_ACTIONS À MENER:_
- a) Recopiez tout le passage du texte sur le délai de 30 mois, depuis « La vérité est » jusqu'à « pour vous ? ».
- b) Veuillez reprendre le texte sur le délai de 30 mois à l'endroit où il s'arrête et en écrire la suite.

_EXTRAIT CITÉ:_
Les données montrent que si le délai était supprimé, les génériques entreraient en moyenne 9,2 mois plus tôt pour les médicaments à petites molécules. Cela pourrait économiser 28 milliards de dollars par an.

Mais les lobbies pharmaceutiques résistent. PhRMA, le principal groupe de pression des laboratoires innovants, affirme que ces changements réduiraient les investissements en recherche de 14 milliards de dollars par an. Ce qui signifie, selon eux, 24 à 36 nouveaux médicaments en moins dans les dix prochaines années.

La vérité est plus nuancée. Les grandes entreprises investissent déjà des milliards dans la recherche. Elles n’ont pas besoin du délai de 30 mois pour le faire. Ce dont elles ont besoin, c’est d’un monopole prolongé. Et c’est ce que ce système leur permet.

Qu’est-ce que ça change pour vous ?

Si vous prenez un médicament générique, vous avez peut-être déjà bénéficié de ce système. Ou vous avez peut-être payé plus cher parce qu’il a été bloqué. La plupart des gens ne savent pas la différence. Ils voient juste un prix élevé. Ils ne savent pas que c’est un litige, pas une question de production, qui retarde leur accès.

Le délai de 30 mois n’est pas une erreur technique. C’est une décision politique. Et comme toute décision politique, il peut être changé. La question n’est plus de savoir s’il fonctionne. La question est : à qui profite-t-il ? Et est-ce que les patients en valent la peine ?

Qu’est-ce que le délai de 30 mois exactement ?

C’est une suspension automatique imposée par la loi américaine qui empêche la FDA d’approuver un médicament générique pendant 30 mois après qu’un laboratoire innovant a intenté un procès en contrefaçon de brevet. Ce délai ne dépend pas de la durée du procès, mais de la simple ouverture d’un litige. Il s’applique uniquement si le générique a déposé une certification Paragraph IV, c’est-à-dire qu’il conteste la validité d’un brevet.

Le délai de 30 mois bloque-t-il la production du générique ?

Non. La FDA peut continuer à examiner le dossier technique du générique pendant ce délai. Elle peut même délivrer une approbation provisoire si le produit répond à tous les critères de sécurité et d’efficacité. Ce qui est bloqué, c’est la vente. Le générique est prêt, mais il ne peut pas être mis sur le marché tant que le délai n’est pas terminé ou que le litige n’est pas résolu.

Pourquoi les laboratoires utilisent-ils autant de brevets ?

_DONNÉES DE L'EXERCICE:_
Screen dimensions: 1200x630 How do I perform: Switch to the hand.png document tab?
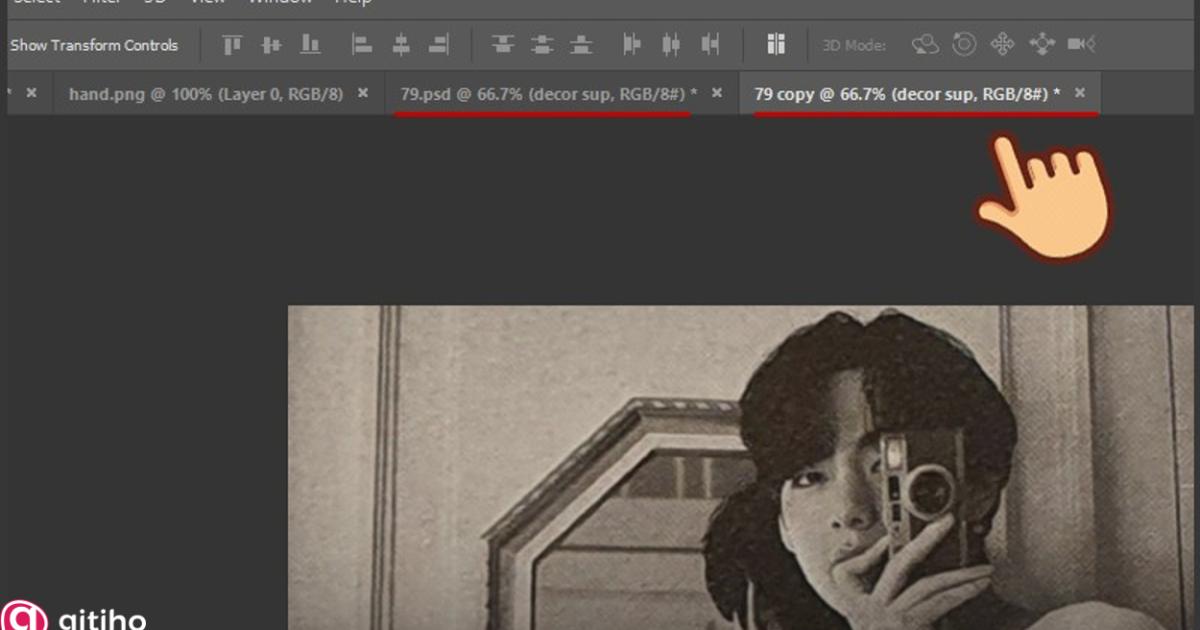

_RÉSULTATS ATTENDUS:_
- a)
La vérité est plus nuancée. Les grandes entreprises investissent déjà des milliards dans la recherche. Elles n’ont pas besoin du délai de 30 mois pour le faire. Ce dont elles ont besoin, c’est d’un monopole prolongé. Et c’est ce que ce système leur permet.

Qu’est-ce que ça change pour vous ?

- b)
Les laboratoires déposent des brevets secondaires - sur des formes galéniques, des procédés de fabrication, des combinaisons, même des couleurs - pour prolonger artificiellement leur monopole. Même si le brevet principal expire, un autre brevet peut déclencher un nouveau délai de 30 mois. Une étude de Brookings en 2019 a montré que 67 % des brevets listés dans l’Orange Book pour les médicaments les plus vendus ont été déposés après l’approbation initiale du médicament.

Les accords de retard (pay-for-delay) sont-ils légaux ?

Oui, pour l’instant. Un laboratoire innovant peut payer un fabricant de génériques pour qu’il reporte sa sortie sur le marché. La FTC les considère comme anti-concurrentiels, mais ils n’ont pas encore été interdits par la loi. En 2017, 78 % des litiges Paragraph IV se sont terminés par ce type d’accord, ce qui a retardé l’entrée des génériques de plusieurs années.

Le système est-il différent en Europe ?

Oui. En Europe, il n’existe pas de mécanisme équivalent au délai de 30 mois. Une fois que le brevet expire, la FDA européenne (EMA) peut approuver un générique même si un litige est en cours. La protection repose sur la durée de l’exclusivité de données (10 ans), pas sur les brevets. Cela permet aux génériques d’entrer plus vite, mais réduit aussi la sécurité juridique pour les laboratoires innovants.

Quels sont les effets économiques du délai de 30 mois ?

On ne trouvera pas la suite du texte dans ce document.